The Issue Whether or not the Respondent, William A. Mannilla, Jr., should have his real estate salesman's license suspended for the alleged adjudication of guilt in the United States District Court for the Southern District of Florida on the offense of importing a Schedule II controlled substance, cocaine, in violation of Title 21, United States Code, Section 846, which is allegedly a crime of moral turpitude, fraudulent or dishonest dealing in violation of 475.25(1)(e), F. S. Whether of not the Respondent, William A. Mannilla, Jr., should have his real estate salesman's license revoked for allegedly being committed to the custody of the Attorney General of the United States of his authorized representative, for imprisonment beginning on or about June 29, 1976, which allegedly is a violation of 475.25(2), F.S.

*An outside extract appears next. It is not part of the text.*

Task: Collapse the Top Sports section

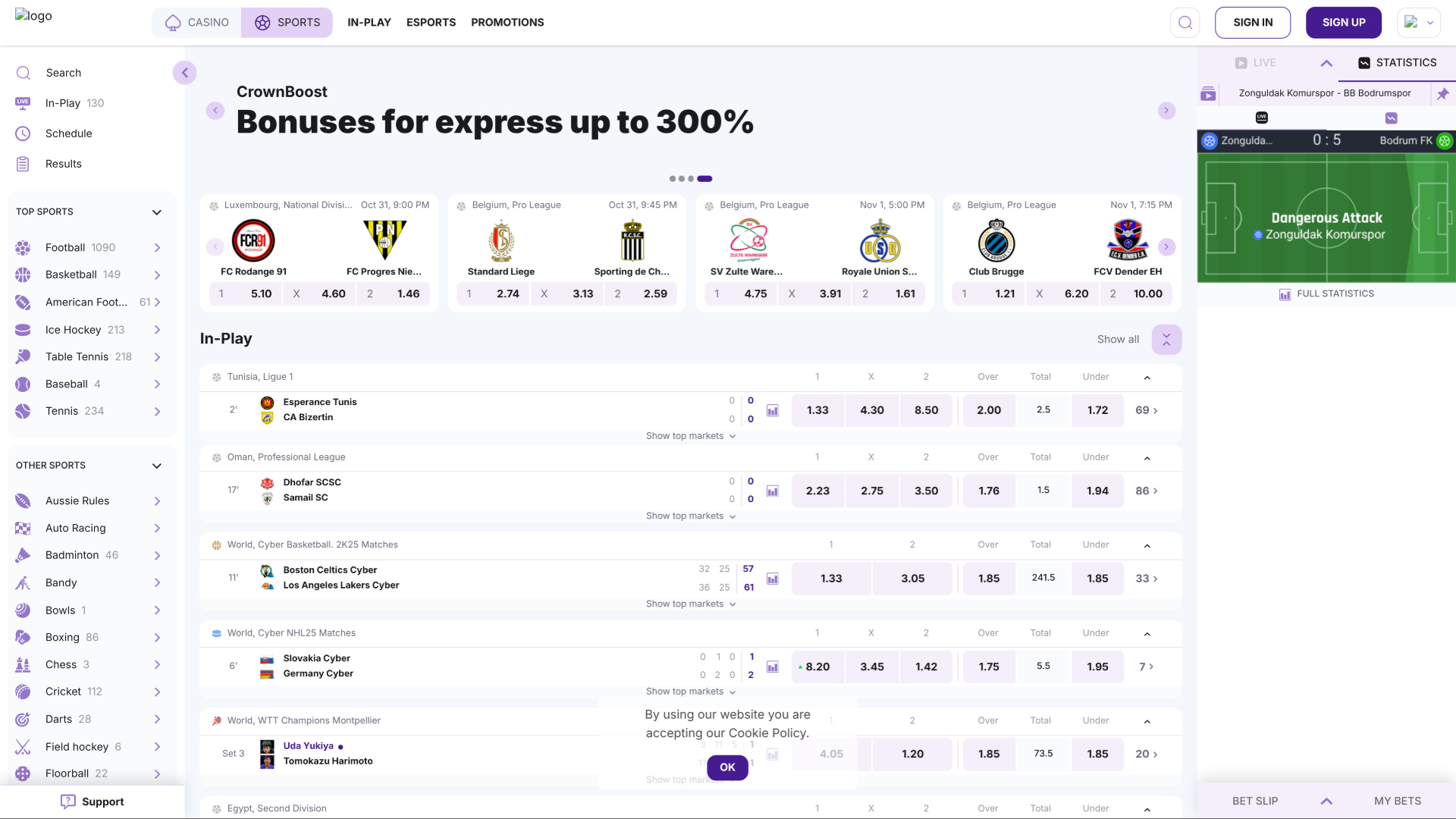Action: tap(157, 212)
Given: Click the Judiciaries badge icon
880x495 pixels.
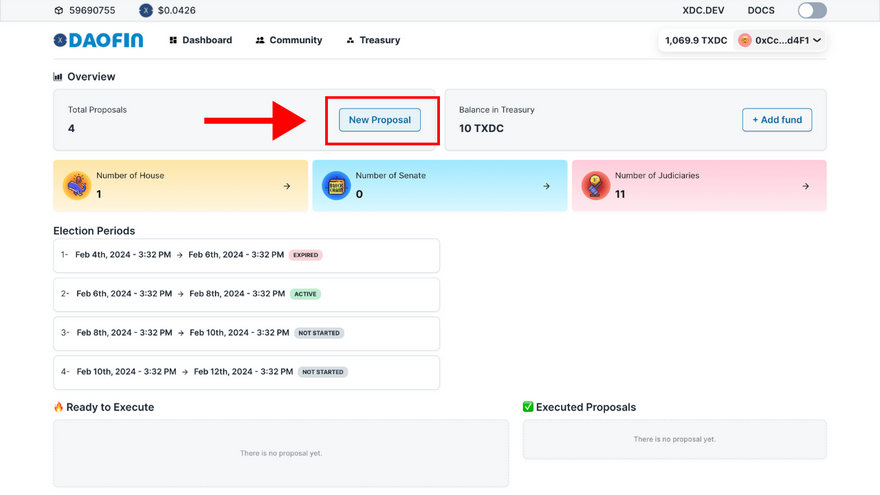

Findings Of Fact Beginning July 12, 1974 and continuing through September 30, 1976, the Respondent, William A. Mannilla, Jr., was a holder of a real estate salesman's license, certificate no. 0136035, held with the State of Florida, Department of professional and Occupational Regulation, Florida Real Estate Commission. On June 8, 1976 the Respondent, appeared before the United States District Court, for the Southern District of Florida, and entered a plea of guilty and was convicted of the offense of importing a controlled substance, a Schedule II, controlled substance, cocaine, in violation of Title 21, U.S.C. Section 846. The sentence was imposed against the Respondent in the name of William Anthony Mannilla. It was further adjudicated that the Respondent be committed to the custody of the Attorney General or his authorized representative for treatment and supervision pursuant to the Federal Youth Corrections Act, Title 18, U.S.C., Chapter 402, Section 5010(b) as made applicable by the Young Adult Offender provisions of Title 18, U.S.C., Section 4216, until discharged by the Youth Correction Division as provided in Section 5017(c) of the aforementioned Chapter. The sentence of confinement began on June 29, 1976 when the Respondent reported to the Federal Correction Institution, Tallahassee, Florida. Subsequently, the Respondent was confined under the sentence at the Federal Correctional Institution, 15801 Southwest 137th Avenue, South Miami, Florida, and was so confined on the date of the hearing.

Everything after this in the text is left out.